Thursday, June 18, 2009

MySQL C API

I've been rewriting my code generator in C and utilizing the MySQL C API to insert the codes into the database after they've been generated. I keep rewriting pieces of the code and getting remarkable speed increases. (Moore's law!) Here are some things I've discovered along the way:

  • WRITE TO A MYSQL SOCKET IF YOU CAN. There was a 33% increase in speed between writing to the socket and writing to the TCP stack on 127.0.0.1. I only pointed the MySQL connection to localhost so that I could grab the traffic with wireshark and determine why I was getting some funky SQL (Does anyone know of a DBI trace for the C API? I love using it under Perl...) A 33% speed increase is PHENOMENAL. For those of you not in the know, Unix systems have a filetype known as a "socket" which utilizes a nearly identical system API to the networking stack. It is much faster though since it doesn't have any network overhead (even going through the loopback interface has some network overhead).
  • Use prepared statements, and prepare them as few times as possible. I know, I know... this sounds like a no-brainer if you've ever used DBI under perl. I will tell you though... using prepared statements under MySQL is MUCH harder. You basically have to pass in a pointer address as your bind parameter and then copy your execution values into the pointer's address space.

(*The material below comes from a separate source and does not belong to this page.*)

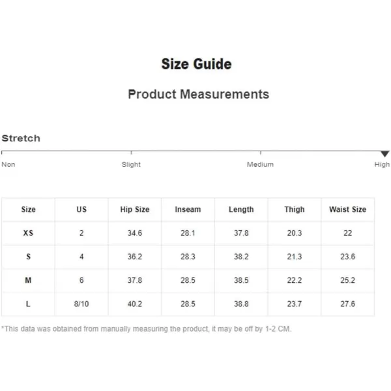Select the M size row label
The height and width of the screenshot is (391, 391).
28,280
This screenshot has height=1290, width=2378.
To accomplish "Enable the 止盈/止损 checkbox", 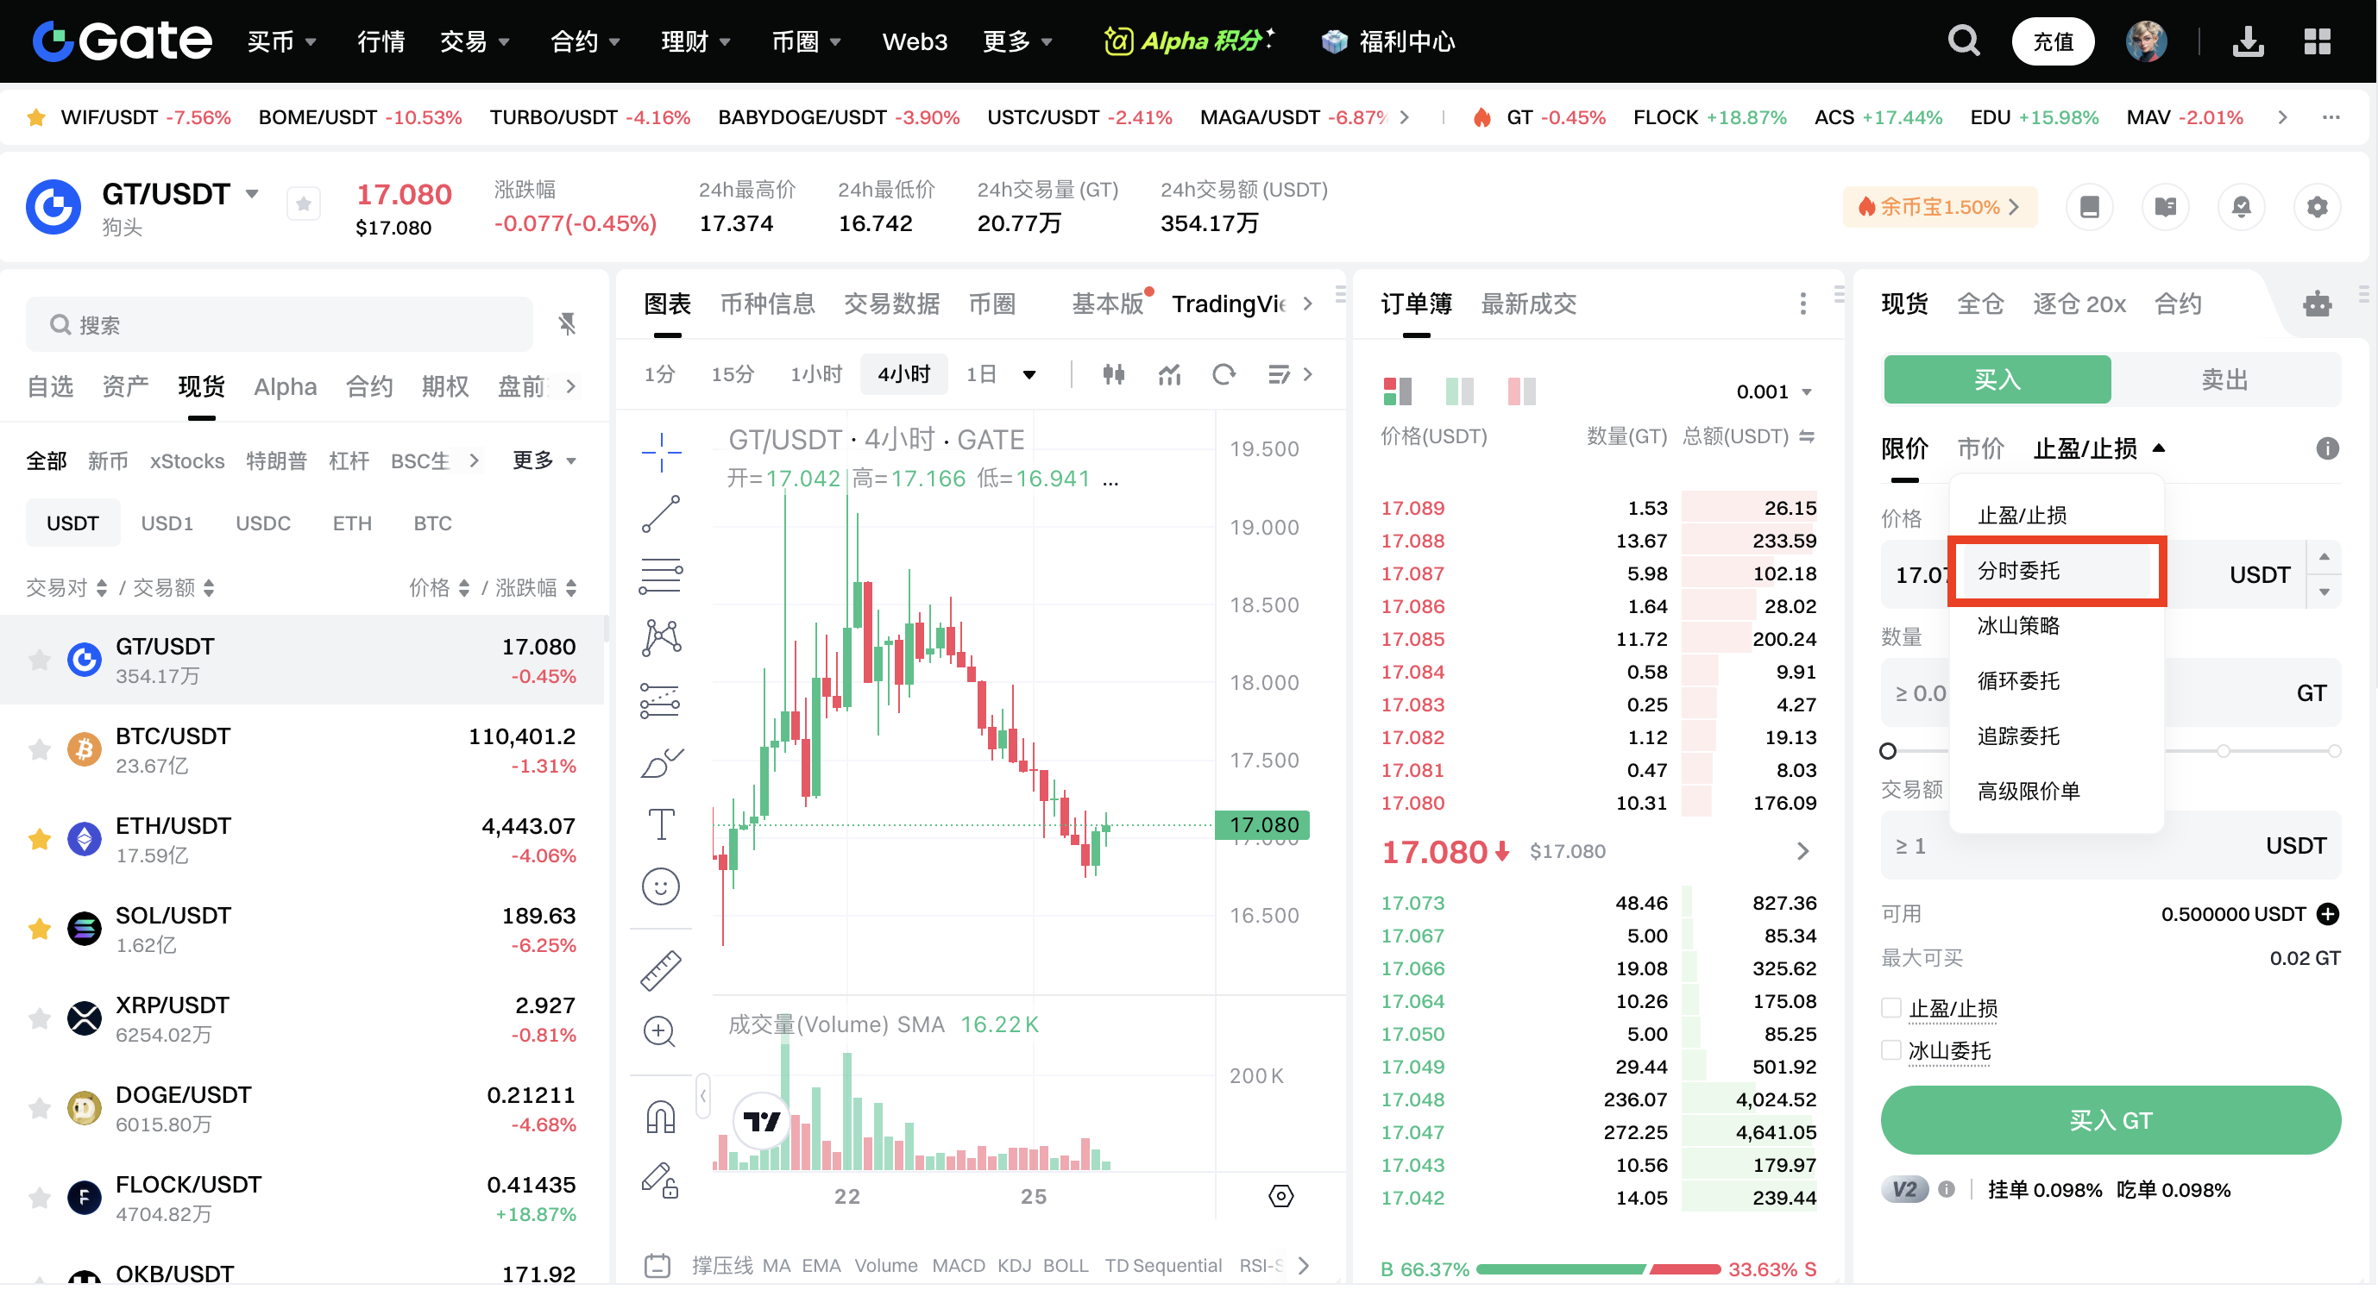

Since the address is passed to the bind once, then the bind parameters are passed to the statement, they can't be updated. I was trying to update the pointer to point to my next code to be inserted, but it had to be a strncpy into the memory space (slow and expensive! but still faster than not using a prepared statement). I finally took the plunge last night and just prepared the statement once and then I pass it around.
  • Sort your insertions if you're doing a lot of them in a row. Doing the sort before you begin inserting is a great help (10% speed increase for me). The MySQL C API still lacks an "execute_array" piece of functionality. Perl is also lacking this, although the DBI::MySQL driver tricks you into thinking it exists (it still just does a whole bunch of straight inserts... yeck).
There's more, but it'll have to be a later post since I'm getting back to work on it right now.